» **Work to complete**
Print exactly the line that contains "The image size is (405, 333)." along with every line beneath it to the end of the records below, and omit pictures.

» **Dataset**
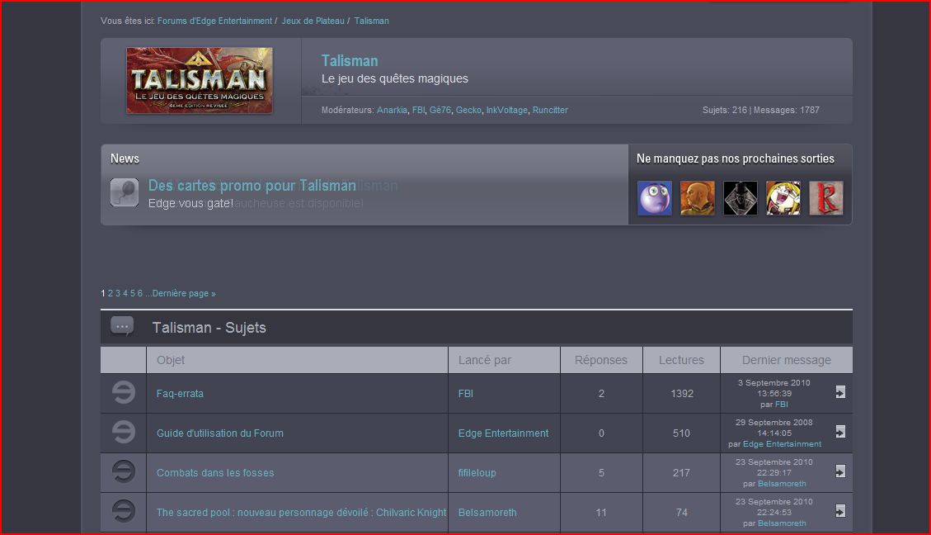Screen dimensions: 931x535
Task: Open the black diamond figure release thumbnail
Action: [x=741, y=198]

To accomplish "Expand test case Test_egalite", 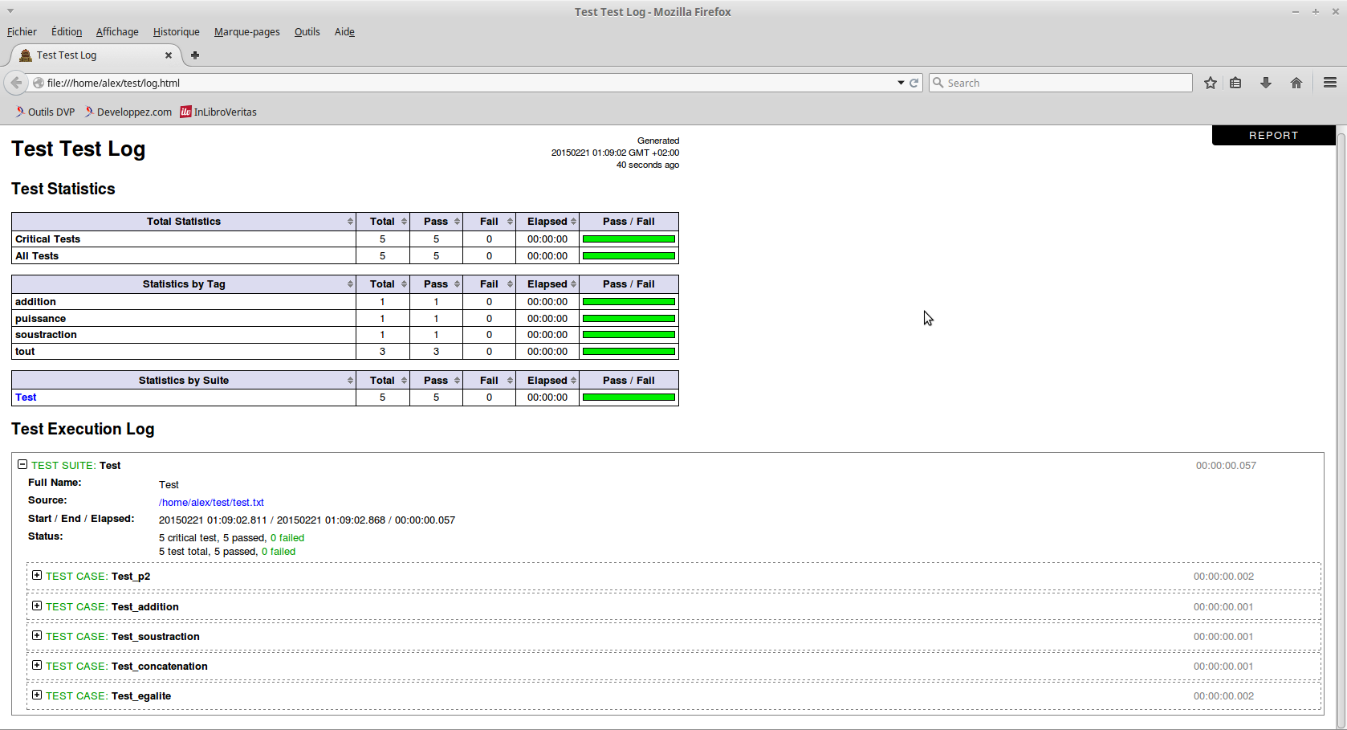I will click(37, 695).
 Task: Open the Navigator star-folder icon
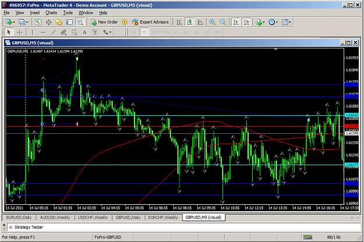point(59,22)
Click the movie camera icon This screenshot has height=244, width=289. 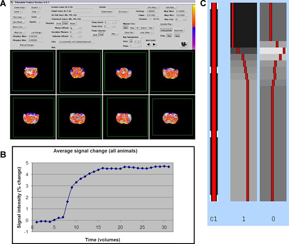184,44
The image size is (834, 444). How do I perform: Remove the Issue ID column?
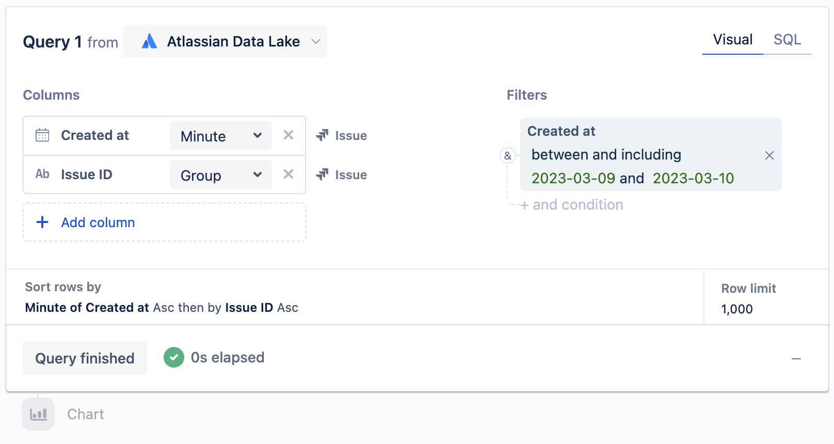pos(288,175)
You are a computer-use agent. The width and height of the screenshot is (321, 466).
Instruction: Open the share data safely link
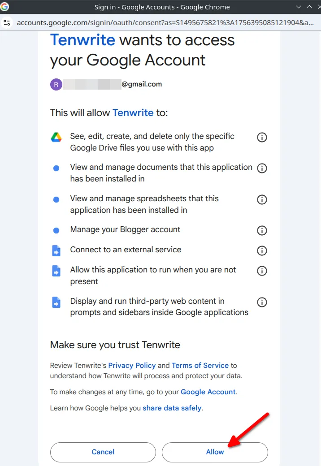[173, 408]
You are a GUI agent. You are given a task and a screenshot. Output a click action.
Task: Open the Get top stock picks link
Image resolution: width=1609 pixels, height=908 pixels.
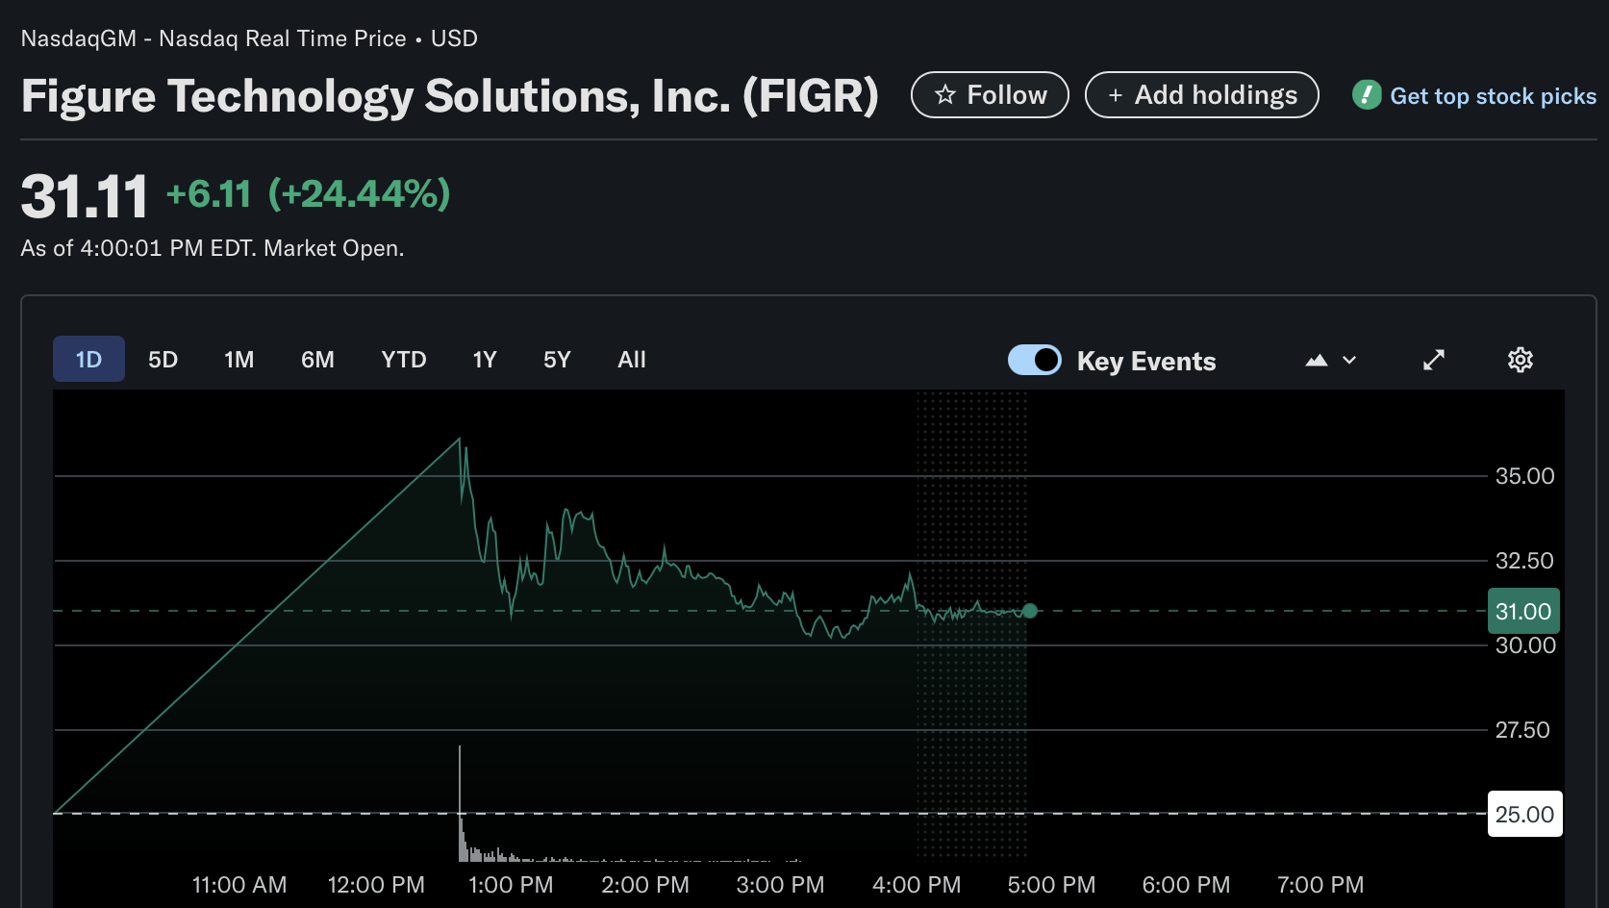(x=1493, y=96)
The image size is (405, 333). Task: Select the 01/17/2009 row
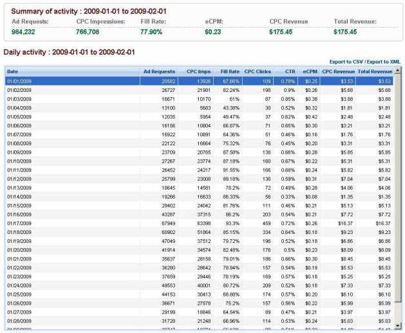coord(193,223)
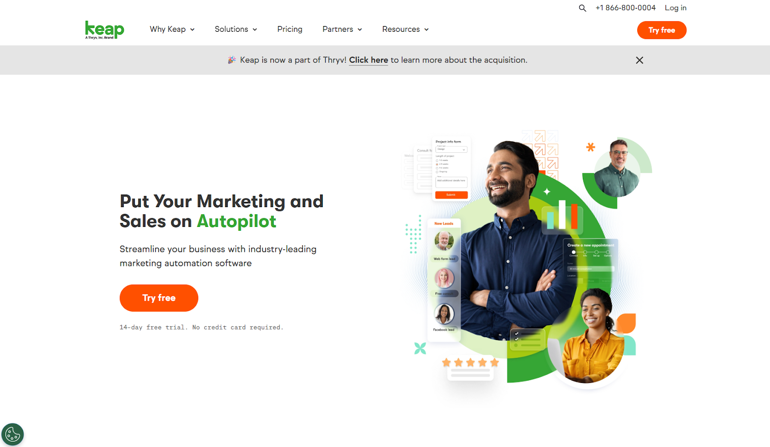The width and height of the screenshot is (770, 447).
Task: Dismiss the Thryv acquisition banner
Action: (x=639, y=60)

» **Task result**
The image size is (405, 333). Task: Select the 01/17/2009 row
coord(193,223)
The width and height of the screenshot is (770, 447).
Task: Dismiss the Thryv acquisition banner
Action: (x=639, y=60)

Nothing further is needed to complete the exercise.